**INSTRUCTIONS FOR THE TASK**:
For the word "computer", determine how many lines of the entries below contain it, and give only that number.

**EXTRACTED DATA**:
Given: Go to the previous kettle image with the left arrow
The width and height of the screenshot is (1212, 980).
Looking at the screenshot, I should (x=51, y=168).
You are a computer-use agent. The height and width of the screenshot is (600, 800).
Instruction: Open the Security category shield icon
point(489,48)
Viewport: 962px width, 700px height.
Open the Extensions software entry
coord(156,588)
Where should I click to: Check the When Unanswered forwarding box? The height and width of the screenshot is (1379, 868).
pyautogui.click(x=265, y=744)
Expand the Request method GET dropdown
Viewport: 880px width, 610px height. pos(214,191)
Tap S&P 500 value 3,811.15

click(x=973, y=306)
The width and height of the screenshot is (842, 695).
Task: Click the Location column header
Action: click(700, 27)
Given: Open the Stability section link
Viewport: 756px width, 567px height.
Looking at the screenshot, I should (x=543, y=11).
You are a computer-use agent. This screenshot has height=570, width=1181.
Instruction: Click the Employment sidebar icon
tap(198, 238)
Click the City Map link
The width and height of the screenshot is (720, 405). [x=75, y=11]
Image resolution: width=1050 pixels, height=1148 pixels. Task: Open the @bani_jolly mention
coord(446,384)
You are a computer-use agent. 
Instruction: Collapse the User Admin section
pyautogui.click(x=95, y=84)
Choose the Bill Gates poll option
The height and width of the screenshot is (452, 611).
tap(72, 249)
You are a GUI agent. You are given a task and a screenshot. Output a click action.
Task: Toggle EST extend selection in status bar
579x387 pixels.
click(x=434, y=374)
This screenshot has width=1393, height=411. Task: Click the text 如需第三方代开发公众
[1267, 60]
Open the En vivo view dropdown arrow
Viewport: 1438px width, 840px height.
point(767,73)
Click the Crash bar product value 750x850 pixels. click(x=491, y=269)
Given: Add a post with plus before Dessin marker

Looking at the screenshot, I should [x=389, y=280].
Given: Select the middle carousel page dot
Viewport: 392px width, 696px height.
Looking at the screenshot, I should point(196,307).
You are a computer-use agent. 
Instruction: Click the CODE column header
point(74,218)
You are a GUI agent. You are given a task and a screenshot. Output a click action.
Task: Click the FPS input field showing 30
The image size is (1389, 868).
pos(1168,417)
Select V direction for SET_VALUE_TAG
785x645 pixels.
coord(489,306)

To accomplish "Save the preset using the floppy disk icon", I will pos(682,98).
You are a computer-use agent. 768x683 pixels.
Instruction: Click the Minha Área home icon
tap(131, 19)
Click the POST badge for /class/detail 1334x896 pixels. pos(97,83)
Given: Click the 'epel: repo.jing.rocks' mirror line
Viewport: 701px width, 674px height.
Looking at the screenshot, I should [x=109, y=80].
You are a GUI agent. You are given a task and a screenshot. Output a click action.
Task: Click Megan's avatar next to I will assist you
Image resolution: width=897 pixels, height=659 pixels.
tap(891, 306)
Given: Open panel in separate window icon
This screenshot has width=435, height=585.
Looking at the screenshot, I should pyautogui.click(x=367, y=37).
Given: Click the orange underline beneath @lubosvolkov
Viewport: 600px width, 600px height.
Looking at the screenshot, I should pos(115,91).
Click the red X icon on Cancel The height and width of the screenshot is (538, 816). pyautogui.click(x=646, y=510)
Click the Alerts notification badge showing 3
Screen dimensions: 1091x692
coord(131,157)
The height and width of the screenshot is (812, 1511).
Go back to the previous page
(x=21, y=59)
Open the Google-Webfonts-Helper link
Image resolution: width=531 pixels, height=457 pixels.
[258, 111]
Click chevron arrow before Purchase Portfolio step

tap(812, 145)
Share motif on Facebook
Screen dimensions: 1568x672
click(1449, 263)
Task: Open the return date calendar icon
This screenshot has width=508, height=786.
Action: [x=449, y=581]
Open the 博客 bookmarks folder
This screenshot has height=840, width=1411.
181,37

**FINISHED TASK**:
5